それぞれの書類の概要や取得方法などを解説します。
登記事項証明書
厳密には相続登記に必要な書類ではありませんが、遺産分割協議書や登記申請書の作成、不動産情報の確認に使われます。
対象の不動産がある地域以外の法務局でも取得可能で、発行してもらうには土地の場合は地番、建物の場合は家屋番号の情報が必要です。
不動産の基本的な情報は、権利証や固定資産税納税通知書に記載されていますが、もし手元に書類がなければ、法務局に出向いて住所から検索することもできます。

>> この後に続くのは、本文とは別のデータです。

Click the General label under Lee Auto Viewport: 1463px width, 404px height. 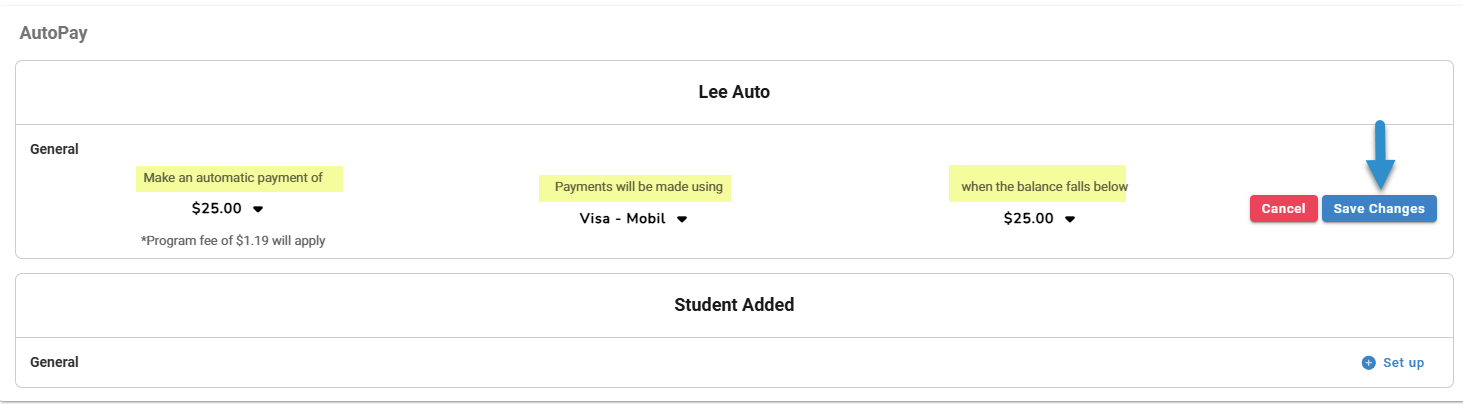pyautogui.click(x=54, y=149)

類似の書類として「登記簿謄本」がありますが、登記事項証明書と登記簿謄本は記載内容が同じであるためどちらでも構いません。
登記申請書
法務局に提出するための申請書で、不動産の名義変更を申請するための書類です。
不動産を相続する相続人が書式を用意して作成します。
被相続人の住民票除票
被相続人の住民票除票は、最後に住んでいた住所を管轄する市区町村役場で取得できます。
必ず本籍が記載されている必要があります。
住民票の除票は被相続人を特定するために必要です。
本人の氏名と最後に居住していた住所、本籍地によって被相続人が誰かを特定します。
被相続人の戸籍謄本一式
被相続人が生まれてから亡くなるまでの全ての本籍が確認できる戸籍謄本が必要です。
戸籍謄本一式は、住民票の除票によって特定された被相続人を、確定するために必要となります。

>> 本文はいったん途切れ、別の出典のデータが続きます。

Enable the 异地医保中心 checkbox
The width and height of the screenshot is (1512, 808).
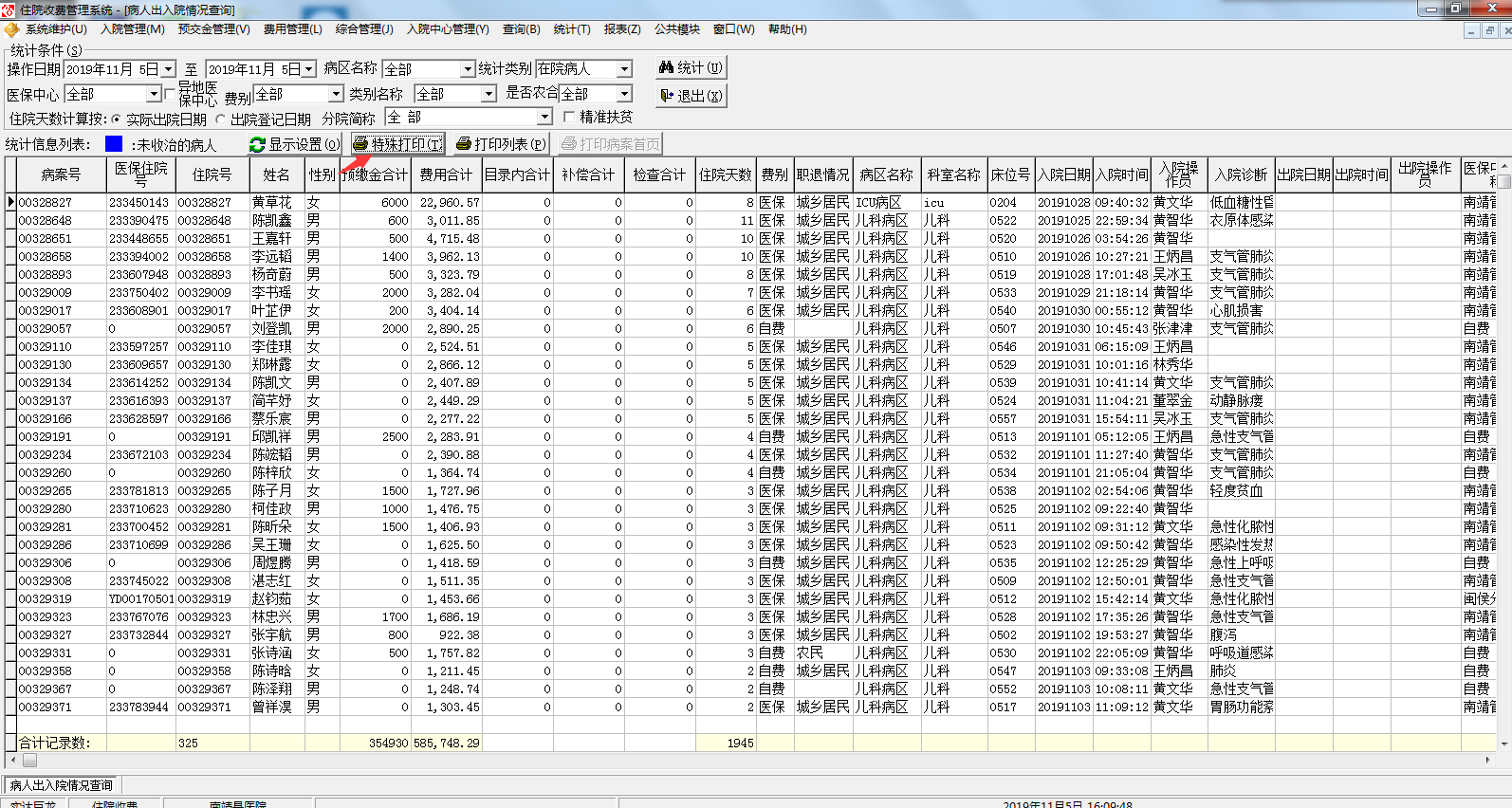coord(171,94)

本籍が一回も変わっていないのであれば一通の戸籍謄本を取得するだけですが、過去に本籍の移転が行われていた場合は、本籍が存在した市区町村役場で除籍謄本や改製原戸籍謄本を取得してください。
注意点として、発行された戸籍謄本がコンピュータ化していた場合は、コンピュータ化以前の改製原戸籍謄本も必要になります。
過去の本籍地が居住地から遠い場合は、申請書の郵送で取得が可能です。
しかし本籍の移転が複数回あれば大変な作業となり、一通一通を郵送によって自分で請求することも時間がかかるため、専門家に一任しても良いでしょう。
相続人の戸籍謄本(全員分)
相続人全員分の戸籍謄本は、対象の人物が確実に法定相続人であることと、生存していることを確認するために使われます。

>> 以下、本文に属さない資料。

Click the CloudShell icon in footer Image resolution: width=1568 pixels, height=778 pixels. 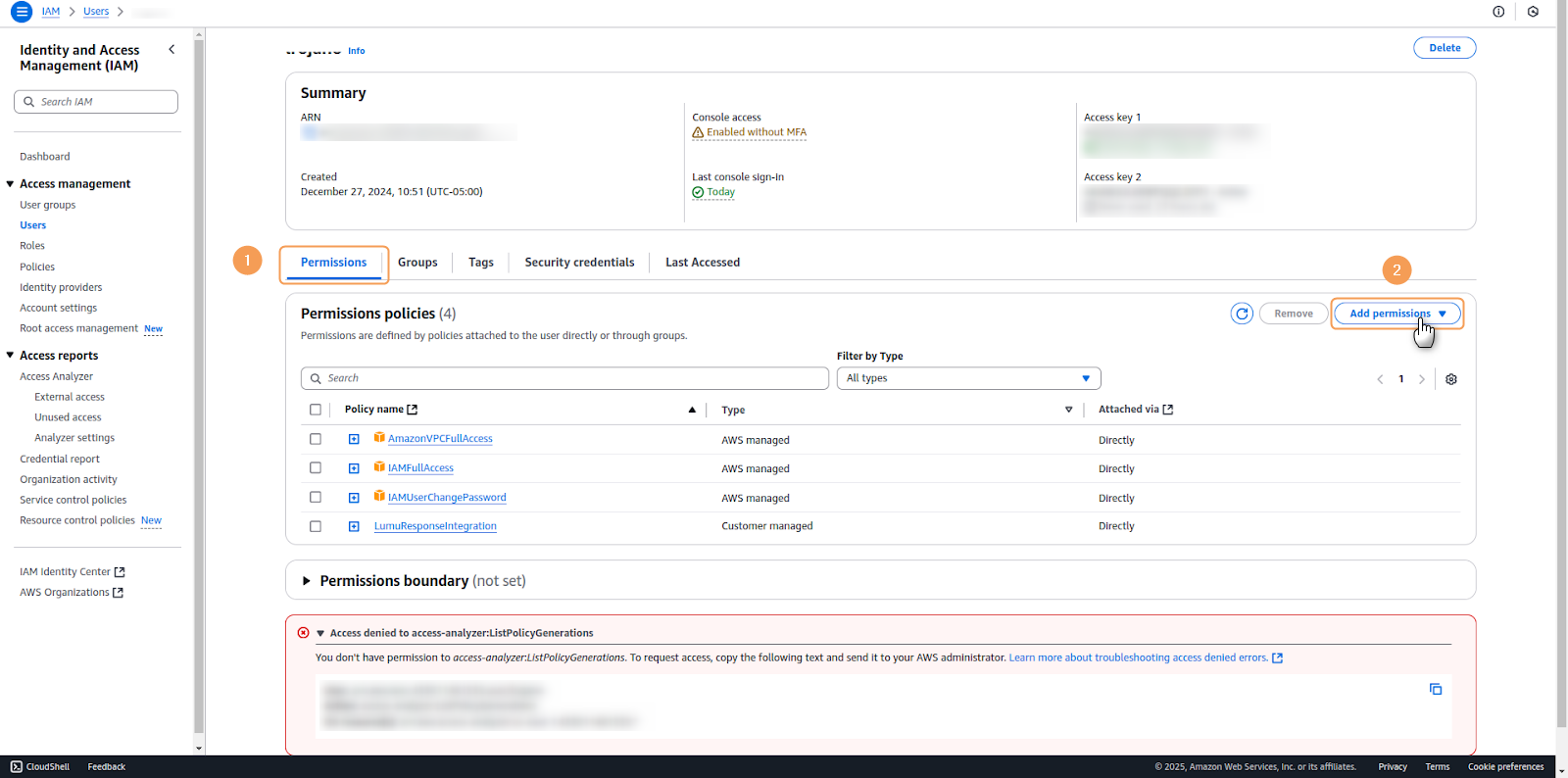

相続人本人の本籍を管轄している市区町村役場で取得が可能です。
被相続人とは異なり、現在の本籍が記載されている戸籍謄本のみで構いません。
遺産分割協議書・遺言書
遺産分割協議を行った場合は遺産分割協議書、遺言書がある場合は遺言書を用意しましょう。
遺産分割協議の結果や遺言書の内容を確認するために利用されます。
遺産分割協議書は遺産分割協議が行われたときに相続人が作成し、相続人全員が実印で押印します。
ただし相続人が1人のみである場合と、法定相続分による登記である場合、遺言書の内容に従って相続が行われた場合は、遺産分割協議書を作成する必要はありません。
相続人の印鑑証明書(全員分)
印鑑証明書は遺産分割協議書に実印を押印するため必要となる書類です。
実印が確実に対象の人物のものであると証明するために必要であり、相続人本人がそれぞれ取得します。
こちらも法定相続による登記の場合と、相続人が1人しか存在しない場合は不要です。
相続人の住民票(物件取得者)
住民票は対象の不動産を相続する人だけ必要な書類です。
不動産の保有者になるということは登記事項証明書に氏名と住所が掲載されるということであるため、保有者の現在の住所を特定するために利用されます。
通常通り市区町村役場で取得してください。
固定資産評価証明書
不動産がある土地を管轄している市区町村役場か、東京23区内に存在する不動産であれば都税事務所で取得できます。
固定資産評価証明書は、登記の際に課せられる「登録免許税」を計算するために利用される書類です。
最も新しい年度のものを用意するように気をつけてください。
相続人からの委任状
不動産登記を自分で行わず、司法書士や税理士に委任する際に必要です。
不動産を相続する人が作成し、専門家に登記手続きの全てを委任するという意思を表明します。
自分で手続きを行う場合は必要ありません。
相続登記の手続きにかかる費用
最初に相続登記手続きにかかる総額を確認してから内訳について解説します。
・1億円の不動産の場合:約51万円
・5,000万円の不動産の場合:約31万円
・3,000万円の不動産の場合:約23万円
・2,000万円の不動産の場合:約19万円
費用は不動産の評価額によって変わるため一概に言えませんが、おおよその目安として参考になるでしょう。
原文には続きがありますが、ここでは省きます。